Top of INPUT RECORDS
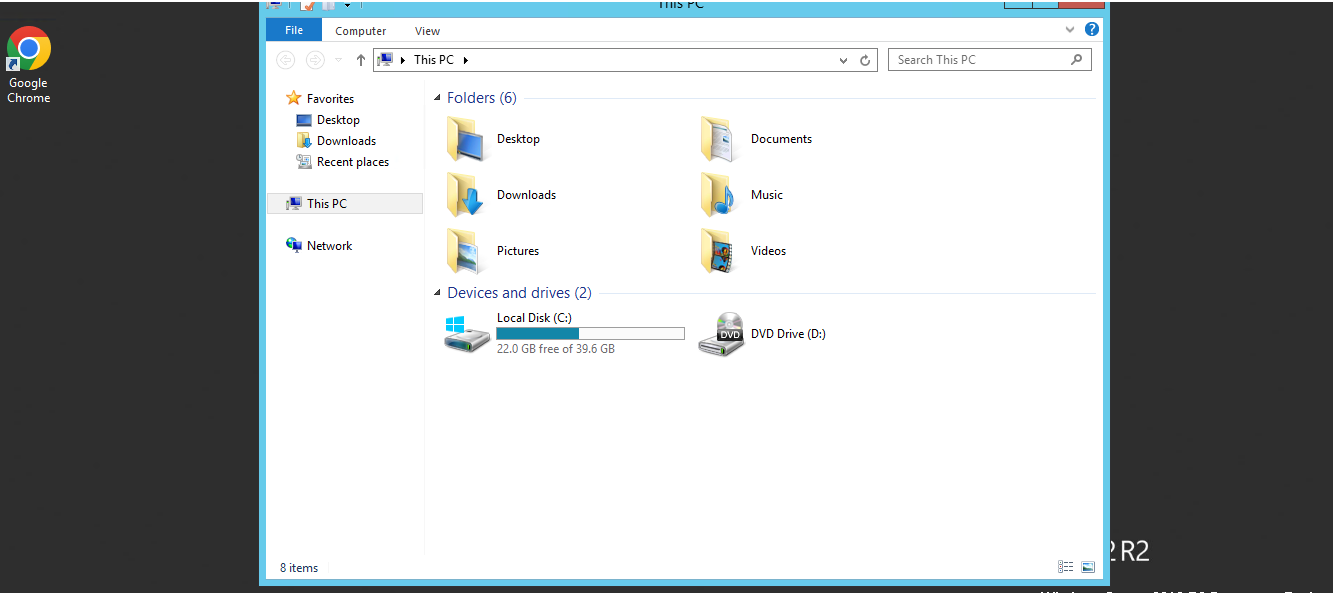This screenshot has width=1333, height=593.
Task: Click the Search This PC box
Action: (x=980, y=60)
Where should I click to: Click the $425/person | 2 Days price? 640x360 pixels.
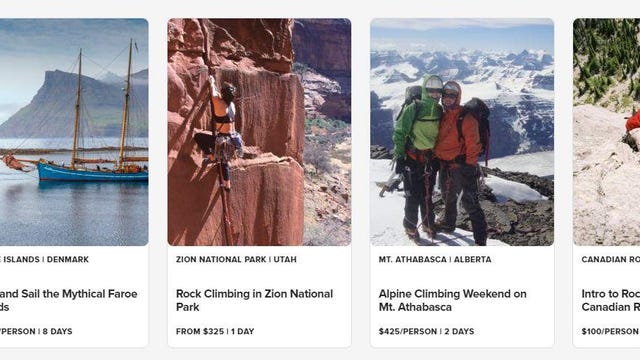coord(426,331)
Bottom of INPUT RECORDS
Top of INPUT RECORDS
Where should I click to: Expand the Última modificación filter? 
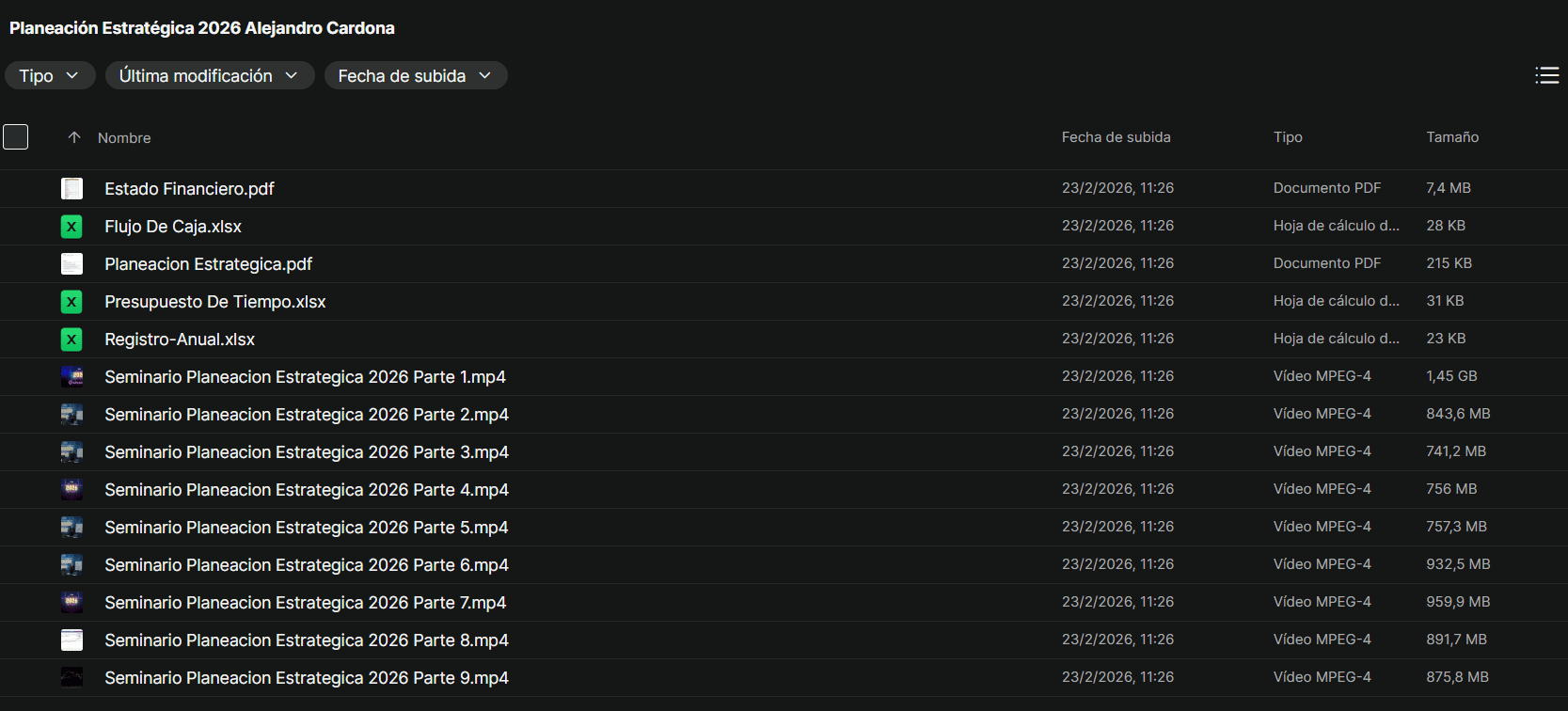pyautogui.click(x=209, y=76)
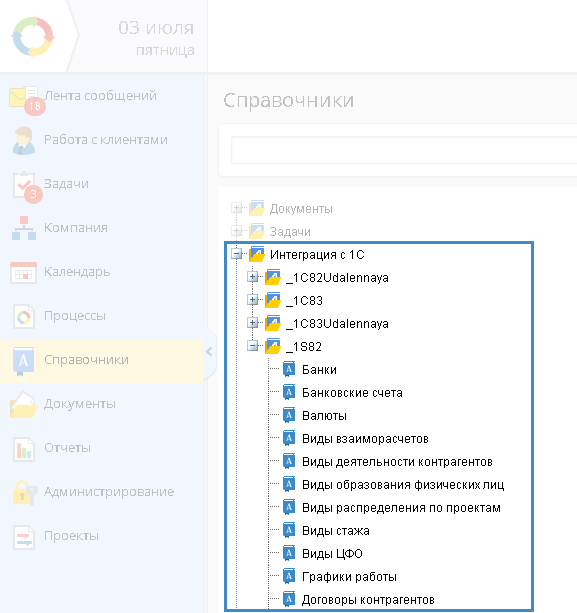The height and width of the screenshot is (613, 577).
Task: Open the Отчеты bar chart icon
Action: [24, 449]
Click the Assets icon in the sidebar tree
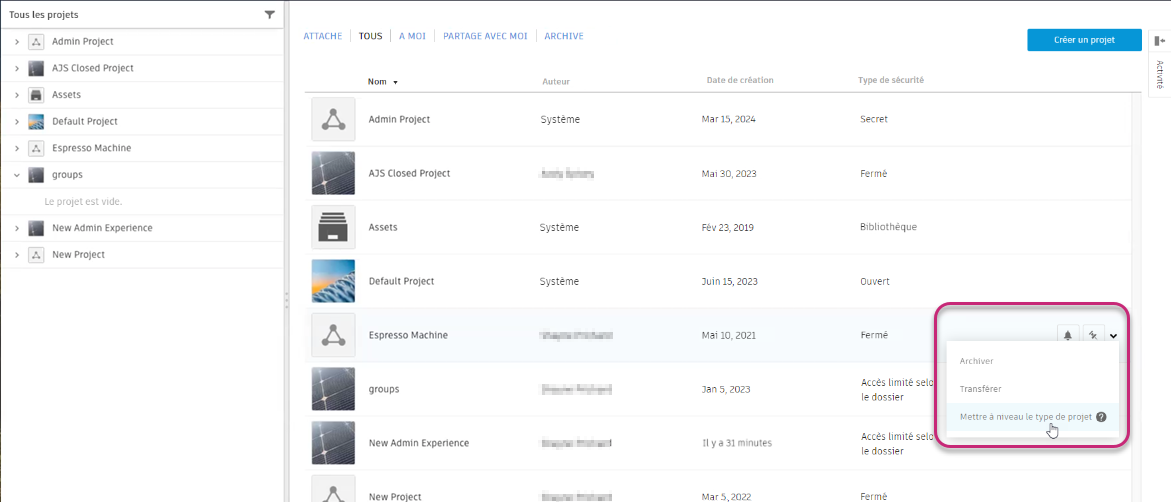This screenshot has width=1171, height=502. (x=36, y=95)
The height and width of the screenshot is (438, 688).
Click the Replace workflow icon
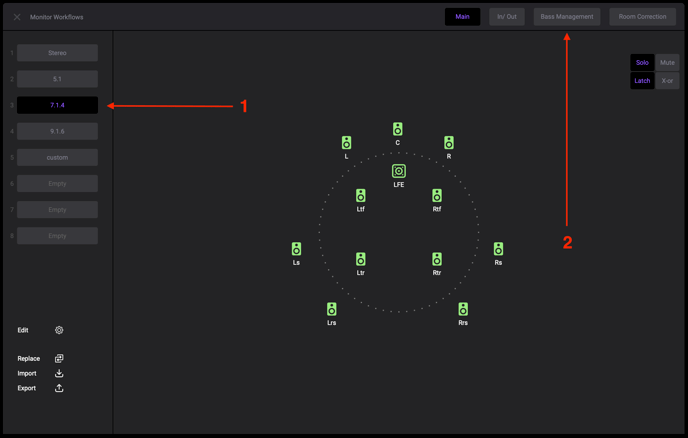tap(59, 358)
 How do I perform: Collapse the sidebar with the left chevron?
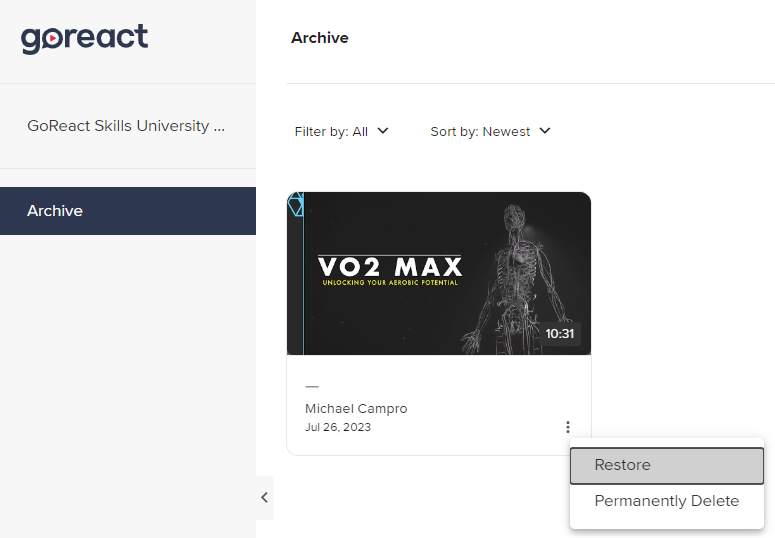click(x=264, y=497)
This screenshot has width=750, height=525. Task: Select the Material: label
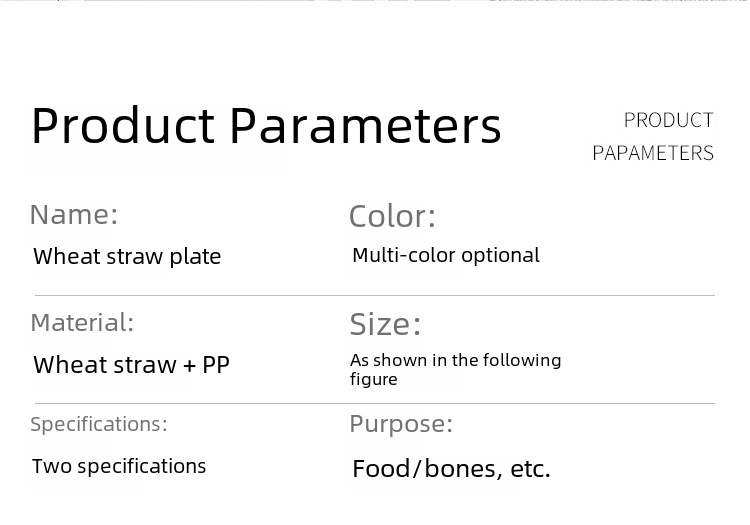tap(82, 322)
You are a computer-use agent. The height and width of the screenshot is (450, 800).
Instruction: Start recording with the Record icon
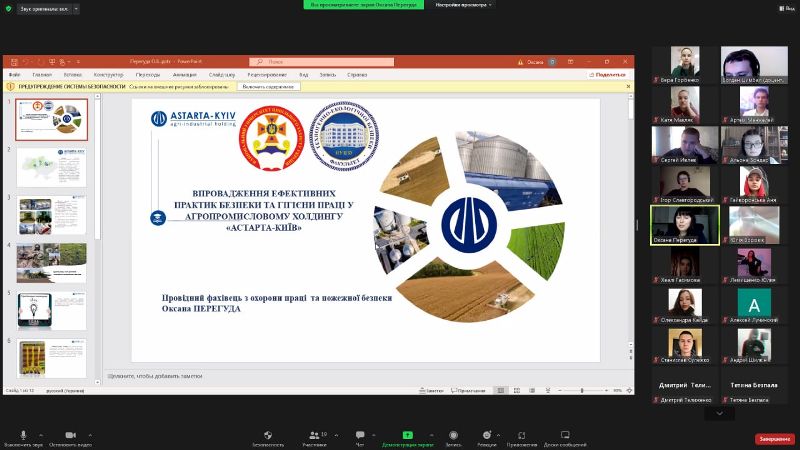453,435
Bottom of INPUT RECORDS
Output should consist of the lines above from the one with "The height and width of the screenshot is (438, 688)." down to the one with "You are a computer-use", exact and without pictures.

ANSWER —
The height and width of the screenshot is (438, 688).
Click the Replace workflow icon
tap(59, 358)
 How do I perform: Collapse the sidebar with the left chevron?
click(x=264, y=497)
This screenshot has width=750, height=525. Task: Select the Material: label
tap(82, 322)
You are a computer-use agent. The height and width of the screenshot is (450, 800).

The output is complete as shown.